Learning from AN Haksar4 min read . Updated: 13 Apr 2011, 08:42 PM IST
Learning from AN Haksar
Learning from AN Haksar
In 1981-82, ITC made a profit of Rs4.5 crore on a revenue of Rs105 crore; last fiscal, on its centenary, it celebrated crossing Rs4,000 crore in profits.
The 100-year-old company’s first factory had come up in Monghyr in 1910, and a leaf-processing unit in Chirala had been built around the same time. In 1942, the distribution network had reached far out to Ledo, the railhead in Assam from where Gen. “Vinegar" Joe Stilwell of the US Army had built the road to Kunming in China.

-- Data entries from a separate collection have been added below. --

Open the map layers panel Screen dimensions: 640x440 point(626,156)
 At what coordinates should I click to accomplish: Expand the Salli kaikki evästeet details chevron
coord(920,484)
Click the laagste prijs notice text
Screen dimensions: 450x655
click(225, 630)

Ajit Narain Haksar, a Harvard Business School alumnus, joined ITC as a “pupil" (the company’s nomenclature for management trainees) in 1948; two decades later, he became its first Indian chairman. With frugal resources at his disposal, Haksar embarked on transforming the company, and from the difficult tobacco trade he diversified it into hotel business and paperboard manufacturing. All this, and more, in a licence permit raj, with a shallow capital market and consumers who had limited purchasing power.
By his own admission, Haksar faced a triad of challenges: a company with a legacy of style over performance, a country where doing business was difficult, and an obstructionist overseas shareholder with a colonial mindset.
So what made him tick? Haksar possessed that ethereal leadership quality that appreciated the importance of human resources. A bunch of capable and humane senior leaders, who epitomized rectitude, were entrusted to craft a strategy to invest in human capital.
Under the new programme, recruiting and then training managers had a rigor to it. Mentoring and coaching were taken seriously. Haksar rotated “listers", fast tracked them across businesses and functions relatively young, and groomed them for selection to leadership roles.
He encouraged professional managers to be entrepreneurs—“proenuerial", as he called them. He needed capable risk takers to fuel his diversification and growth programme. His leadership pool went four levels deep, and he retained talent. Haksar’s company prided in offering a womb-to-tomb career, and the tag line “careers with ITC" was a serious proposal.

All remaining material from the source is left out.